Douze mois, c'est aussi ce qu'il a fallu à Emmanuel Macron pour passer d'une bromance téléphonique avec Vladimir Poutine (très à l'aise au début dans la peau du conseiller conjugal) au souhait tiède d'une «défaite de la Russie» sans «l'écraser».

Quelque part sur terre, la guerre sera toujours une routine. Celle désirée et menée par le maître du Kremlin a eu au moins le cruel avantage de rappeler aux Européens, après une courte pause de sérénité militaire, qu'ils sont bel et bien dans le «monde d'après», fût-il un poil plus tendu et armé que celui tant fantasmé.

Le 27 mai 2022, nous nous sommes effectivement surpris à énumérer les qualités du BMPT «Terminator», comme si nous l'avions toujours fait. Un «char russe agile». Au moins autant que notre capacité à nous habituer aux heures les plus terribles.
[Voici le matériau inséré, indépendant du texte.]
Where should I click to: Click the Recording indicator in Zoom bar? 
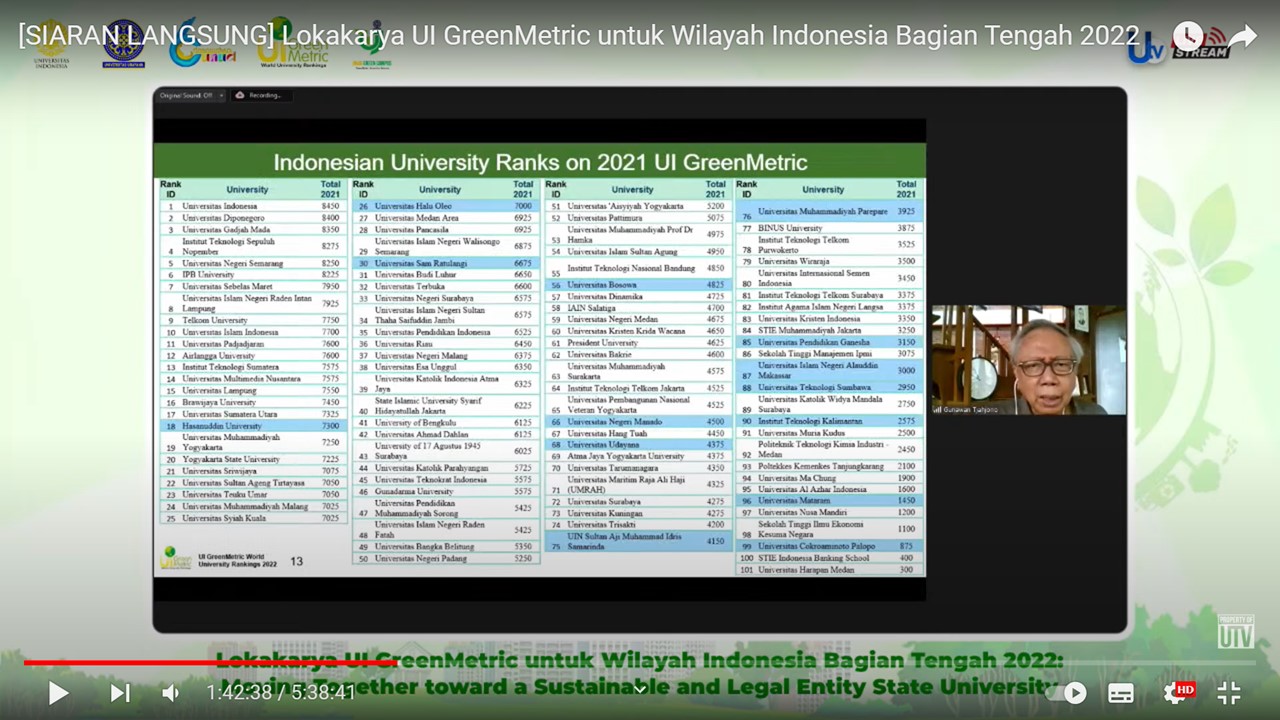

Après-demain, comme l'ont fait nos grands-papas, c'est à nous que reviendra la lourde de tâche de raconter la guerre. De narrer la victoire (ou la défaite) de l'Etat de droit contre un vieux morceau d'autocratie. Car, une année après l'annonce de cette «opération militaire spéciale», l'Occident a plus que jamais un pied dans une guerre, en dépit d'oser empoigner les mots pour la définir.